名門に生まれたが、幼時のことは不明。姻族関係から人民派に属し、元老院派のスラの全盛時代に迫害をうけ小アジアに逃れた。スラの死によりローマに帰り、ドラベラの施政を告発して政治生活に入る。
財務官、按察官、大神官となり名声を高めるとともにローマ最大の負債者となったが、前60年にはクラッスス、ポンペイウスとともに第1次三頭政治をおこない、前59年に執政官として土地法案、徴税請負入札額の削減、属州での政務官の不法搾取禁止法、元老院議事録公開法の制定など敏腕をふるった。前58年から前51年にガリア遠征を行い自己の権力地盤を確立し、西ヨーロッパのローマ化の基礎を築いた。前56年のルカの会談でガリアの支配権を5ヵ年延長したが、前54年カエサルの娘でポンペイウスの妻、ユリアが死亡、前53年クラッススの戦死によってカエサルポンペイウスの対立関係が顕著となった。身の危険を感じたカエサルは属州にあって軍隊を保持したまま執政官に立候補することを要求したが、認められず、前49年1月カエサルの召還が決議されると、ルビコンの河越えを決行してローマを占領、前48年ファルサロスの戦いでポンペイウスを破った。ついで、エジプトに干渉し、クレオパトラを王位につけて前46年にはポンペイウス派の残党を破り、また、ポンペイウスの2人の息子を討ってローマに凱旋、天下統一の事業を完了した。前46年ディクタトルとなり、前44年アントニウスより王冠を奉呈され、受け取りこそしなかったものの、王位の確立を暗示する予言が発見され、王政に対する危惧が増大した。

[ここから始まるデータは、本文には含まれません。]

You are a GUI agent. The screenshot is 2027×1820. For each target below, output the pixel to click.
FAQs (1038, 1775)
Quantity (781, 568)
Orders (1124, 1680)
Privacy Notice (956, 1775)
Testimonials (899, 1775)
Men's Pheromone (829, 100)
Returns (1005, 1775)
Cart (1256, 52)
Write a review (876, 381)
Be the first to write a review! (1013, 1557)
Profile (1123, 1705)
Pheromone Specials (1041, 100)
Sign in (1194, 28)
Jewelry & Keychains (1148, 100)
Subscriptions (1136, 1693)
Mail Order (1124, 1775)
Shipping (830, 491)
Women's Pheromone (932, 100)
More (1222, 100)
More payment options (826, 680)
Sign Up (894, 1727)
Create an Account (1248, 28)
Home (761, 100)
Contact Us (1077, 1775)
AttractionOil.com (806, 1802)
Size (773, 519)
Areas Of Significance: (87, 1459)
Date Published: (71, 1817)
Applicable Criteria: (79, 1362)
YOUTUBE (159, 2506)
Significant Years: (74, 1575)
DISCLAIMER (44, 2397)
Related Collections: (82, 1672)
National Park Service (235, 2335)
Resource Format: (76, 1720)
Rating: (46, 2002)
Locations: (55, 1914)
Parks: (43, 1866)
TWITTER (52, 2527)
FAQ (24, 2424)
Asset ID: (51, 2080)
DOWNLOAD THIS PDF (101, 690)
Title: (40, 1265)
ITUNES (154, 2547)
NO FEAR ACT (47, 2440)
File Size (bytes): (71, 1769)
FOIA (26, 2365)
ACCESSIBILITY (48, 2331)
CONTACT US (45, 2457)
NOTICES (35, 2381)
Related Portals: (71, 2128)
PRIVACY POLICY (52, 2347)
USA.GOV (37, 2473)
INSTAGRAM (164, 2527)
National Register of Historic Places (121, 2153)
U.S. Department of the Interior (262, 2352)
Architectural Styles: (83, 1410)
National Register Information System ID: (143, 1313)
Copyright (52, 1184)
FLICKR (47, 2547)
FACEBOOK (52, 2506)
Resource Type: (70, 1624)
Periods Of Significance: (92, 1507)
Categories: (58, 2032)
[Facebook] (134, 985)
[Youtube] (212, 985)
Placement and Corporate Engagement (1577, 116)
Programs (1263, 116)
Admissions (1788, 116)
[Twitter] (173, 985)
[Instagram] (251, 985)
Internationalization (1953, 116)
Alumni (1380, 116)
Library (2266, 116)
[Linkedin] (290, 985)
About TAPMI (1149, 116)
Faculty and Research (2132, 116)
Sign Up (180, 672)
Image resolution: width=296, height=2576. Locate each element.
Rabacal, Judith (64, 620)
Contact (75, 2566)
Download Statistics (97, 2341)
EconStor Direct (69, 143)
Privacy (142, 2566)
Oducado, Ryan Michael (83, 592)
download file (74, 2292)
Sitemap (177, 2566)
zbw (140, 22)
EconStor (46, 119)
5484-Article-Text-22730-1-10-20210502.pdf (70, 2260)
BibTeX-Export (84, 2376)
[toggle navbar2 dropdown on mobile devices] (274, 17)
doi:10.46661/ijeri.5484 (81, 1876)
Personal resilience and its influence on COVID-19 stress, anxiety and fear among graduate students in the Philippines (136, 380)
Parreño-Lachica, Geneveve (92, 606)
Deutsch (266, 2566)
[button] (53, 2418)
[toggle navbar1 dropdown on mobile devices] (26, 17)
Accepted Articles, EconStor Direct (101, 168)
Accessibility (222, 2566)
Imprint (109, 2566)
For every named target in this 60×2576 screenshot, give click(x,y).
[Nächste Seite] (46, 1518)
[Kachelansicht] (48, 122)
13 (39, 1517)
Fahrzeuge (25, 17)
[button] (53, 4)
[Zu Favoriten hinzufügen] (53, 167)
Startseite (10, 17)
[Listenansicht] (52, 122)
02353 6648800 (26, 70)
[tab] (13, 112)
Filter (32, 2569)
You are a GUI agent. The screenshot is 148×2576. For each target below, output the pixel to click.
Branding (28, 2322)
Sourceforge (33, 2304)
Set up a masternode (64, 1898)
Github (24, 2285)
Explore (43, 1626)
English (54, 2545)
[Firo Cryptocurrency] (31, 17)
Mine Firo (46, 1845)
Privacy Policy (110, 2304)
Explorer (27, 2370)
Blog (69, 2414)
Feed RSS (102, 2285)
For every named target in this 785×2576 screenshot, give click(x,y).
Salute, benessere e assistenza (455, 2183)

彼は独裁政治中に、穀物分配受益者の制限、貧民・除隊兵の海外への植民、陪審制度の改正、徴税請負の廃止、都市法の制定、太陽暦の採用、大図書館の建設などの大事業を行った。偉大な政治家、将軍であったが、元老院派の実力を過小評価したため失敗し、3月15日ブルートゥスらによってポンペイウス像の前で暗殺された。